I've been using mine as a paper weight lately. Bought some waterstones to sharpen it up. Which is sad.......I shouldn't have to buy other tools to make another tool usefull. Meaning I couldn't cut a gnat new out of the box.


----------



## CNYCarl (Apr 16, 2011)

crosley623 said:


> Carl,
> I'm in Rochester. Unfortunately I've been too busy trying to finish up some breadboards ends to start grinding. Hopefully this weekend I can start messing with it.

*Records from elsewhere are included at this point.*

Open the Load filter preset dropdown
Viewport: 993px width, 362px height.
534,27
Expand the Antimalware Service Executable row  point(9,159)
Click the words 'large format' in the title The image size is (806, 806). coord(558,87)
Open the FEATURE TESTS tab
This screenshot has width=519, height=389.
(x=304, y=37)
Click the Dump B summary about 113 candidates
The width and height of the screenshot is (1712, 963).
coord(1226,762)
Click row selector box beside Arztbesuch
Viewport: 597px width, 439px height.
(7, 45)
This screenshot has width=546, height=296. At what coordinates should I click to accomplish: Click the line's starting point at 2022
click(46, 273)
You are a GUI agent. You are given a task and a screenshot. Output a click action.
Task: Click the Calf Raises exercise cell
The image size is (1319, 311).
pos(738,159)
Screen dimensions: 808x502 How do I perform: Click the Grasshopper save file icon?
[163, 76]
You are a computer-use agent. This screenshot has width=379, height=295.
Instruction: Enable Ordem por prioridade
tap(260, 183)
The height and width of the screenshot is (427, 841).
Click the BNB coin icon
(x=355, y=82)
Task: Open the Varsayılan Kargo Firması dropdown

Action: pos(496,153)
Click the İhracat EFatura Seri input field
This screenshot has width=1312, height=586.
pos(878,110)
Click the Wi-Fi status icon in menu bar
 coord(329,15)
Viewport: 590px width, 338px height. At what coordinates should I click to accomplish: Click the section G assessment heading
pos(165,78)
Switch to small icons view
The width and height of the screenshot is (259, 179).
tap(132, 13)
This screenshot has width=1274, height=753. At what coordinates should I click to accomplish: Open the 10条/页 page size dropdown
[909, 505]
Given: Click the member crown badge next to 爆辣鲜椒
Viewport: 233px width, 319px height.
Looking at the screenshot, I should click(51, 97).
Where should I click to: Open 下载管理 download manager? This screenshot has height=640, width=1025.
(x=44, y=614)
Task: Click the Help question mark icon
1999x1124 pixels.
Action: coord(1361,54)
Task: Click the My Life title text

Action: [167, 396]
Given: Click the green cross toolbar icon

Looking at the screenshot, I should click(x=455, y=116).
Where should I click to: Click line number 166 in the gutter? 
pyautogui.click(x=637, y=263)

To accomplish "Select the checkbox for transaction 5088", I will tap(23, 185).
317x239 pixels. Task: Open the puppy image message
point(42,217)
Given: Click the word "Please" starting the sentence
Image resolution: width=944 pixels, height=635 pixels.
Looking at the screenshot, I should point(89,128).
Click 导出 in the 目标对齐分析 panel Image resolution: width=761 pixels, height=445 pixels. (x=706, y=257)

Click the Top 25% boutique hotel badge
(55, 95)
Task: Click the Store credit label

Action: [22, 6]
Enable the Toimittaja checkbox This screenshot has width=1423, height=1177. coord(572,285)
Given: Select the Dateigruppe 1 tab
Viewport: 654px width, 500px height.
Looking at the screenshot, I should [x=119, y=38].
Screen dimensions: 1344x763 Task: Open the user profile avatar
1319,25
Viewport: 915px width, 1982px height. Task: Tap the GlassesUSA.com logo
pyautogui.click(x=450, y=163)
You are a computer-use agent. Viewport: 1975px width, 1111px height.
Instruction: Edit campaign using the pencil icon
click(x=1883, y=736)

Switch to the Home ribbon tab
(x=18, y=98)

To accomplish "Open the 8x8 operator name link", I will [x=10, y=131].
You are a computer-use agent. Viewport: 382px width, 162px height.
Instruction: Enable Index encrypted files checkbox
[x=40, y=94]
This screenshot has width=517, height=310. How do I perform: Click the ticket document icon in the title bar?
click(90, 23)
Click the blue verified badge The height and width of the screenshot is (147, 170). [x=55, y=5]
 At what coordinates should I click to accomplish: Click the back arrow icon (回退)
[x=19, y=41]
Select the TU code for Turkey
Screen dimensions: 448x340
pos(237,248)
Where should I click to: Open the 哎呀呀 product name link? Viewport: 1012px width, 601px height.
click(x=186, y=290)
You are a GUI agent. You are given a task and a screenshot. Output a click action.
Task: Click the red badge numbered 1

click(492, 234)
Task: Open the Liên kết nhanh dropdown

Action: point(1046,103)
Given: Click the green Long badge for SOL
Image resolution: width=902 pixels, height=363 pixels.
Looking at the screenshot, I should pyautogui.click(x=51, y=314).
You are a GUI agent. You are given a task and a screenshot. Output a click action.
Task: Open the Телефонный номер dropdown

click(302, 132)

No problem. If you ever need any machine work, let me know.


----------



## lawrence (Nov 14, 2009)

get a good file and go to work on it....as was stated it probably isnt that hard to start with..


----------



## HandToolGuy (Dec 10, 2011)

Take a look at chapter 9 of "HandTool Essentials" (Popular Woodworking) for a David Charlesworth's method for setting up a hand plane. He puts a 23 degree bevel on the plane iron, then uses a coarse waterstone to put a secondary bevel on it at 33 degrees and in the process, grinds an arc on it. THEN he puts a third bevel on the arc'd iron at 35 degrees. I have done this with a Wood River smoothing plane, a Stanley #5 jack plane and a Wood River Jointer plane. The results are incredible! The plane irons are scary sharp, leave no tracks and the wood is so smooth that it hardly needs to be sanded. So take this crappy Stanley and play with this (or any other) technique. If you mess up, no problem.


----------